*ABOUT THIS TASK*
Reproduce, please, the line that holds "This screenshot has width=415, height=463." and all later lines through the end of the entries below, exactly; omit pictures.

-=-=-

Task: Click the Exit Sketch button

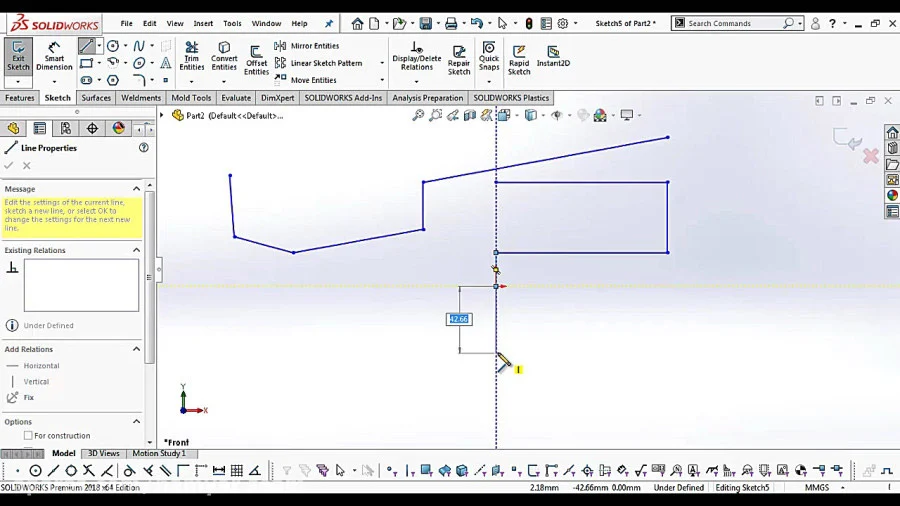Action: [x=18, y=56]
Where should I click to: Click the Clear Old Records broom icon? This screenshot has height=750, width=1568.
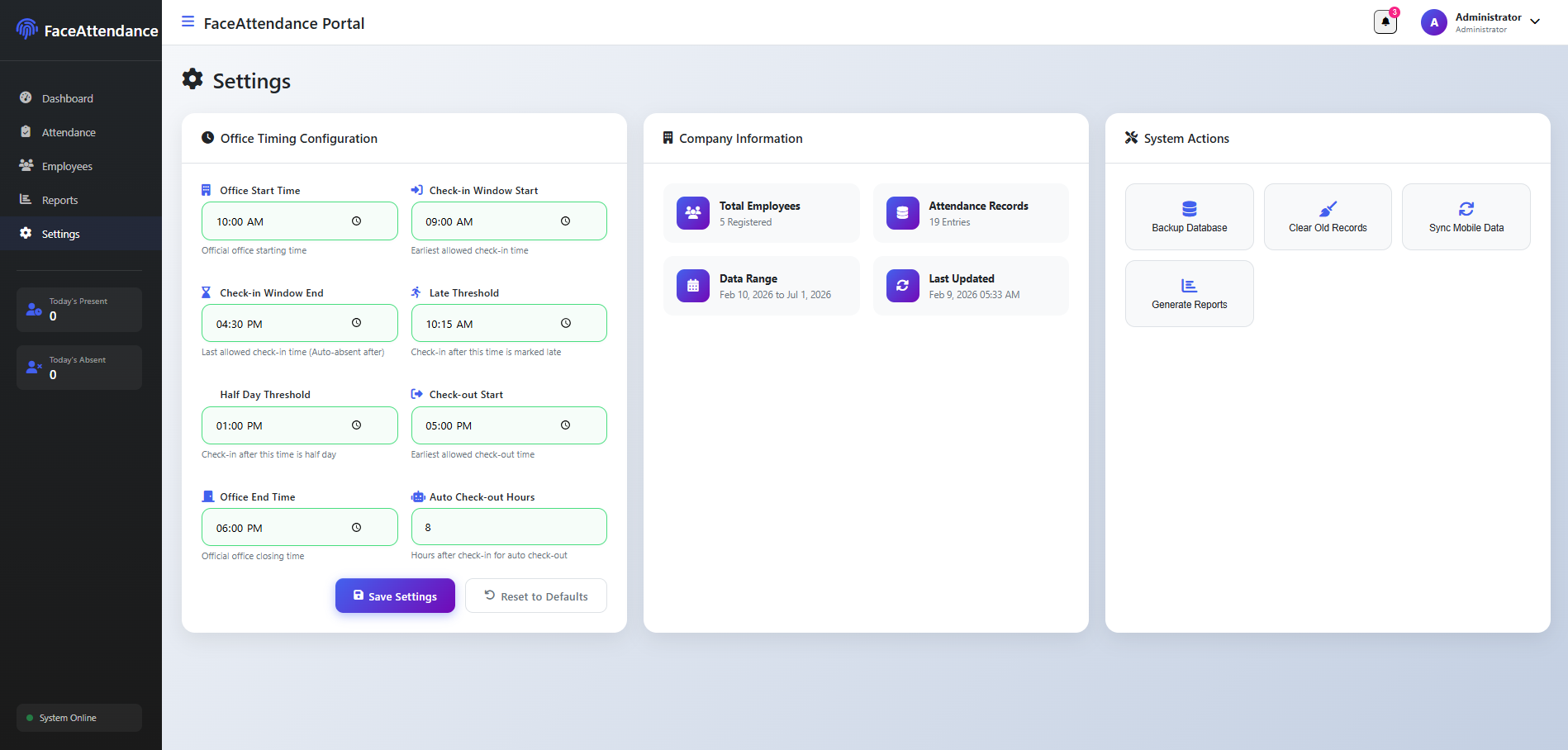click(x=1328, y=208)
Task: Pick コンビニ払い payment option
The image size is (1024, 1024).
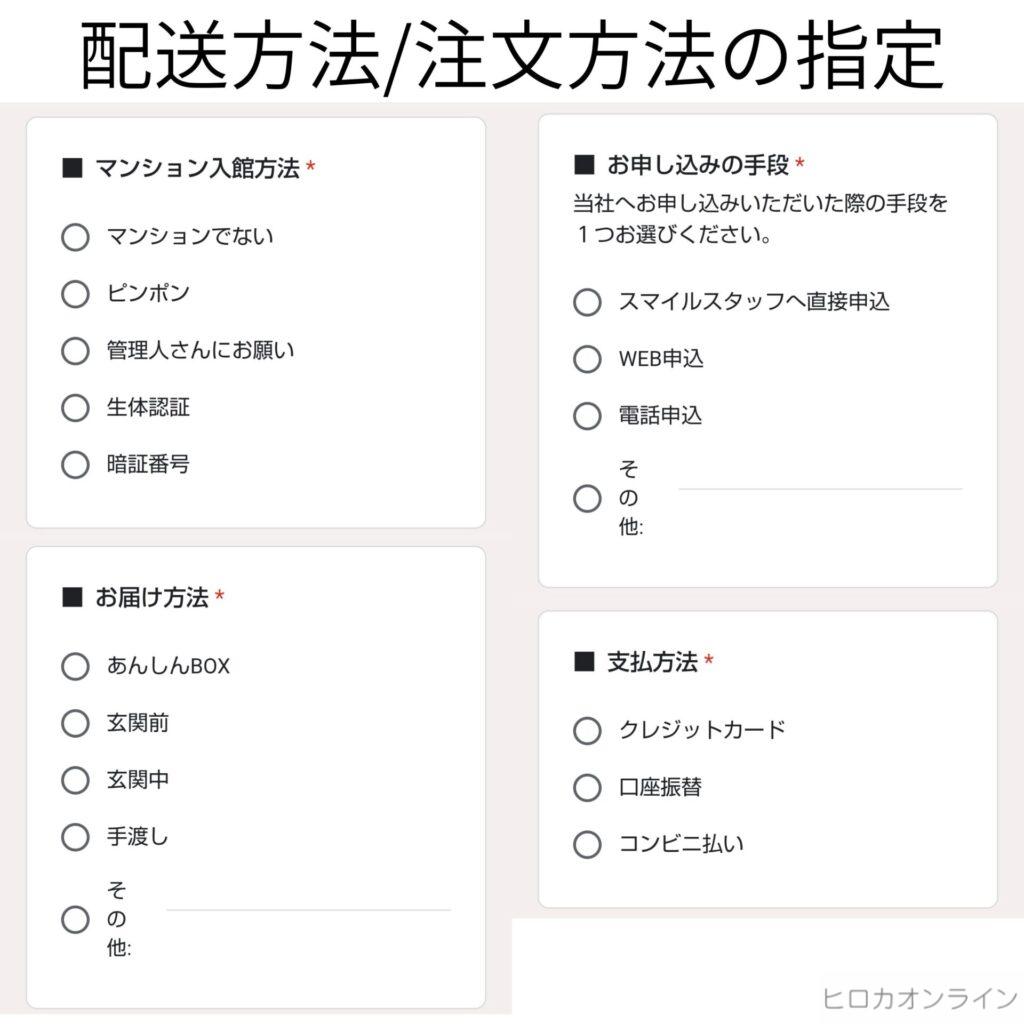Action: [588, 845]
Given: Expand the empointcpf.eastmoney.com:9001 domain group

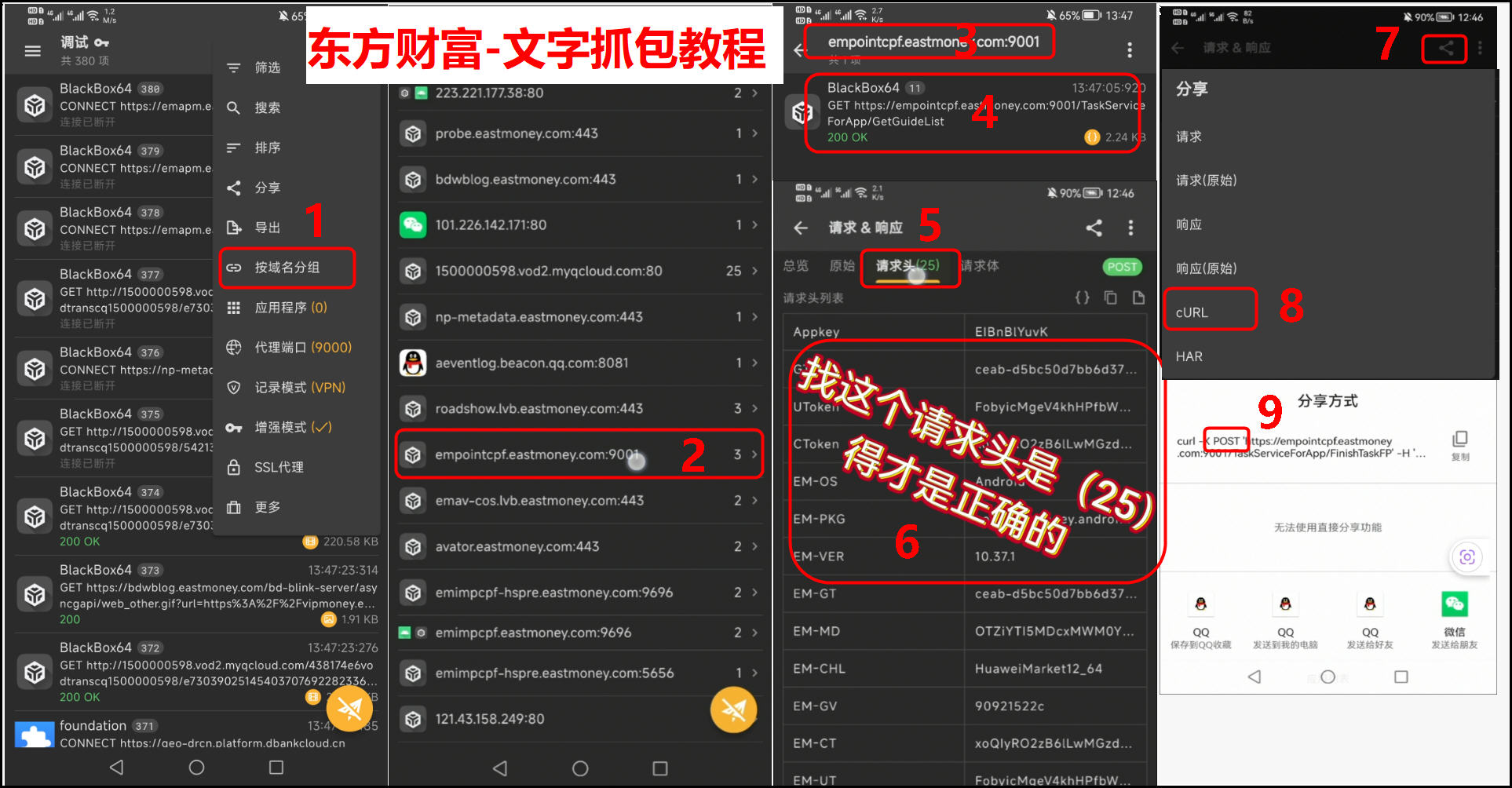Looking at the screenshot, I should coord(579,454).

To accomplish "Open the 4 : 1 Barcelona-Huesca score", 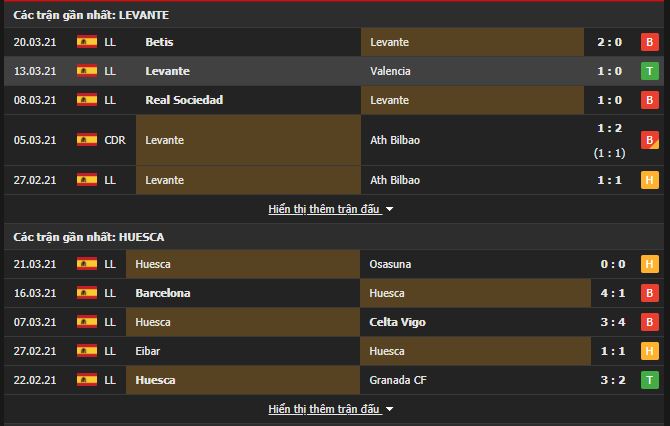I will (x=612, y=293).
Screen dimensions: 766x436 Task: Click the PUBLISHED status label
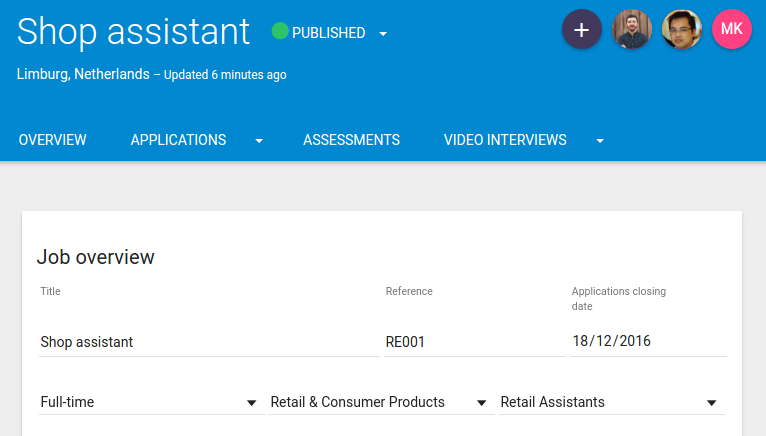(328, 33)
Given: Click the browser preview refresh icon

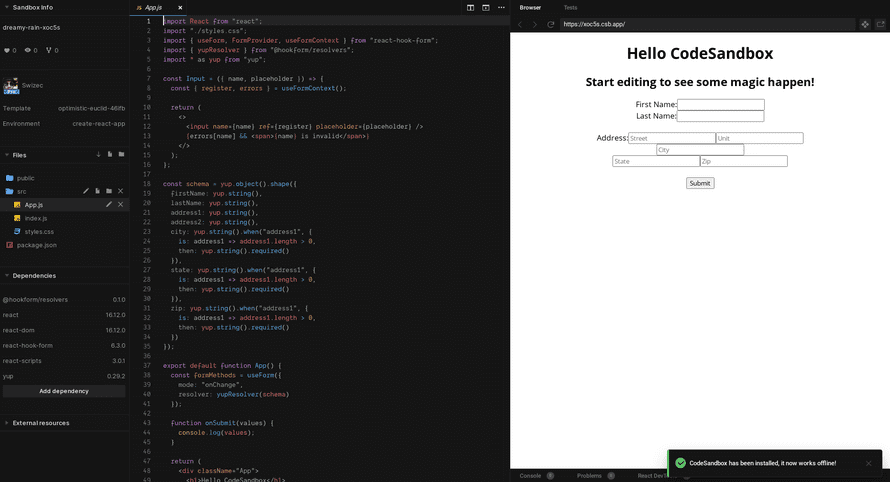Looking at the screenshot, I should [550, 24].
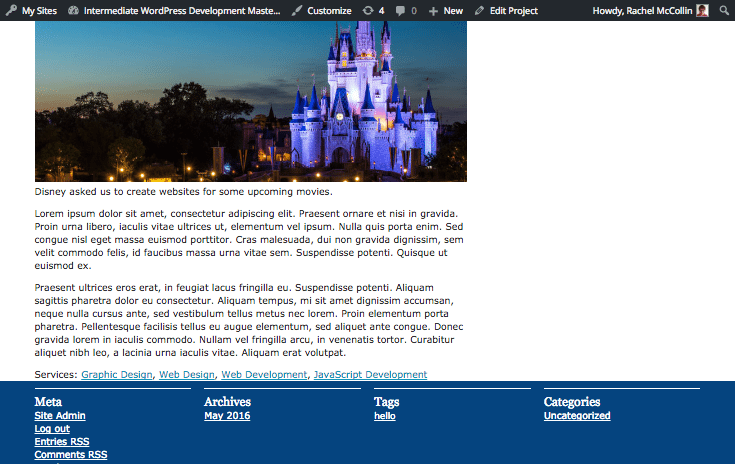The image size is (735, 464).
Task: Open the Web Design service link
Action: tap(187, 375)
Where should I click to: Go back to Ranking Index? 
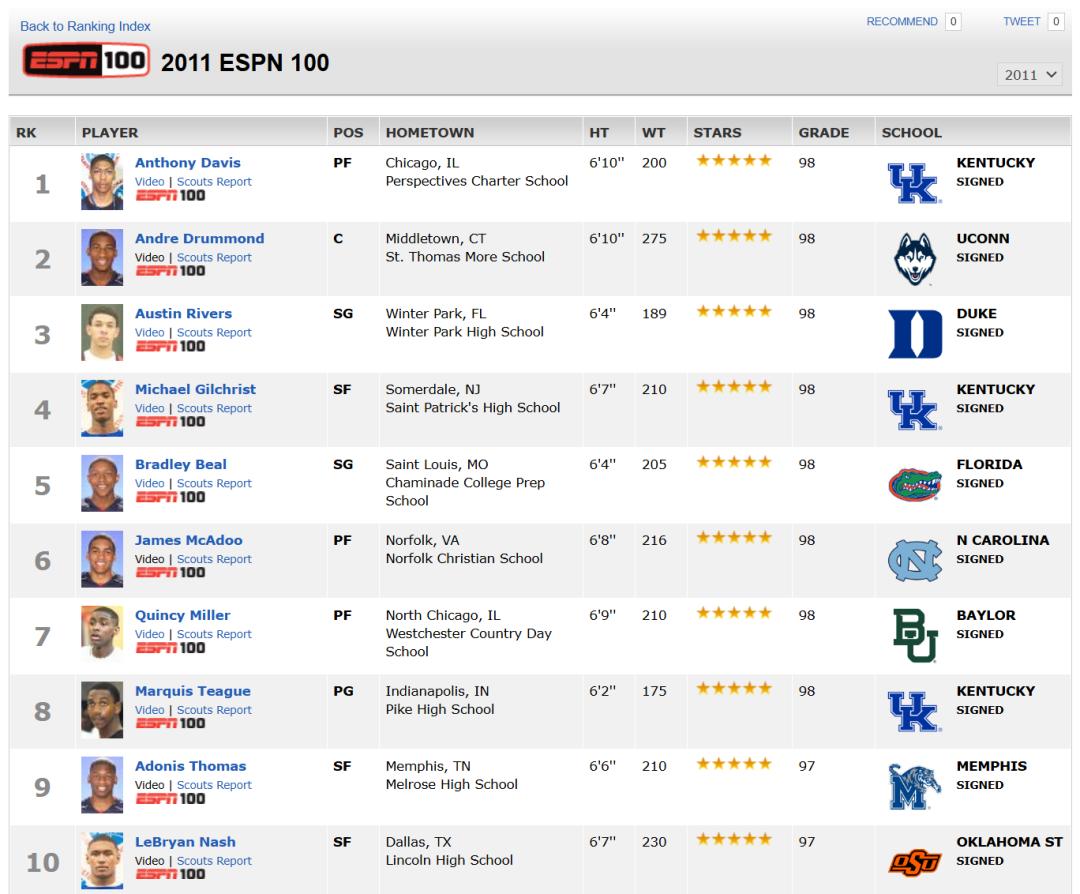click(x=85, y=26)
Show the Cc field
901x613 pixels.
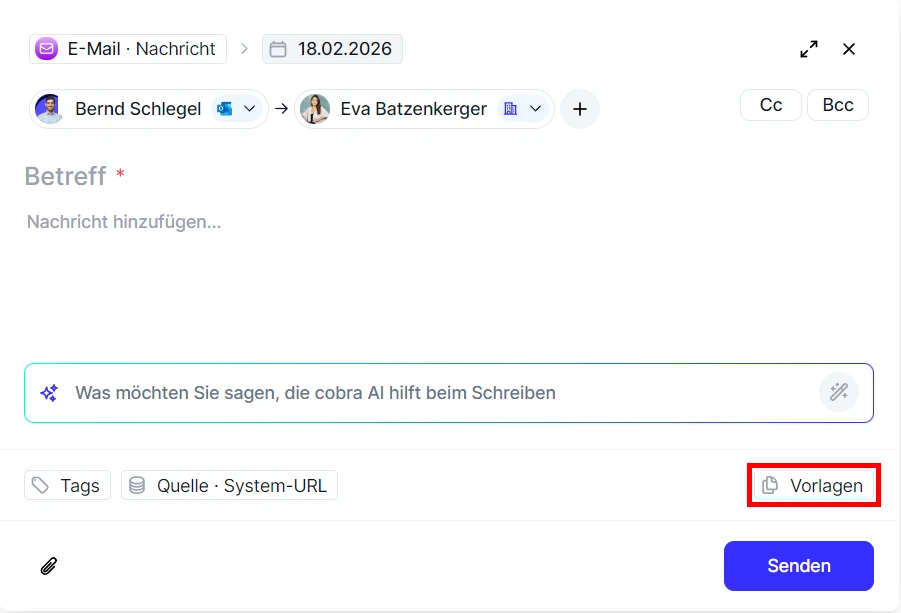tap(770, 104)
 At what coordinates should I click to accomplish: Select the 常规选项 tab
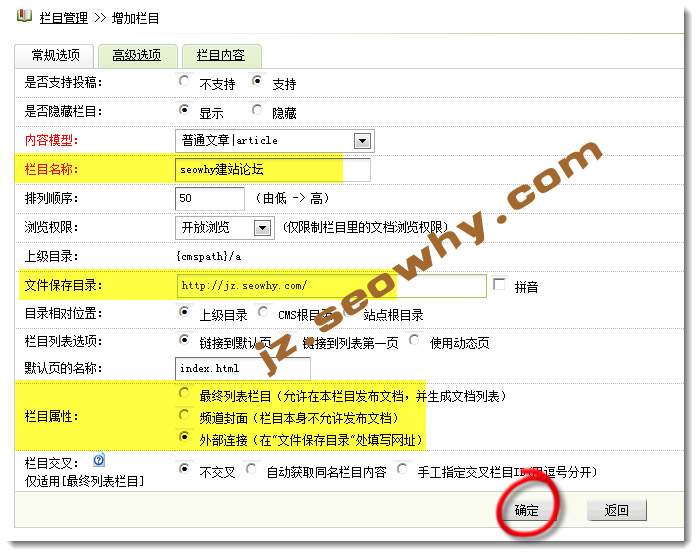[x=56, y=56]
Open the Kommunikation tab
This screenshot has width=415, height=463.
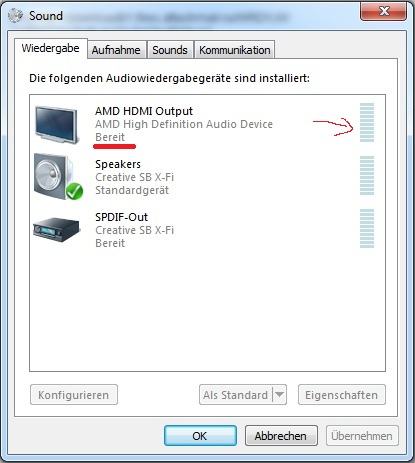(235, 50)
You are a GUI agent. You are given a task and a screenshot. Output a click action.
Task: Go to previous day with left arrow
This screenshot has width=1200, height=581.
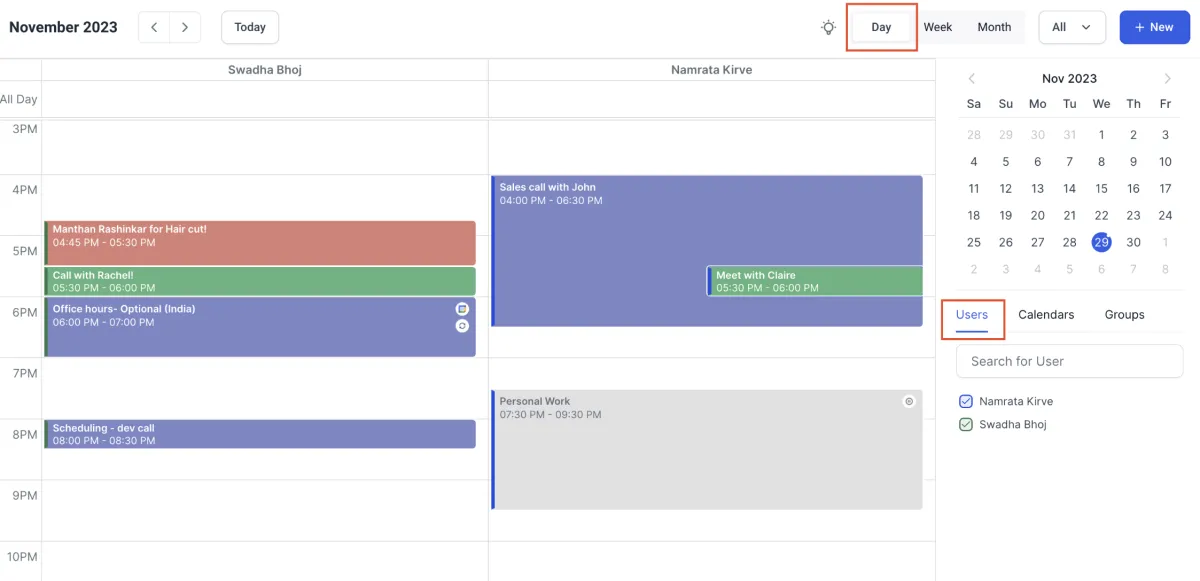click(154, 27)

-=-=-

*EXERCISE ANSWER*
This screenshot has width=415, height=463.
(235, 50)
You are a GUI agent. You are given a task and a screenshot. Output a click action.
Task: Go to previous day with left arrow
This screenshot has width=1200, height=581.
click(154, 27)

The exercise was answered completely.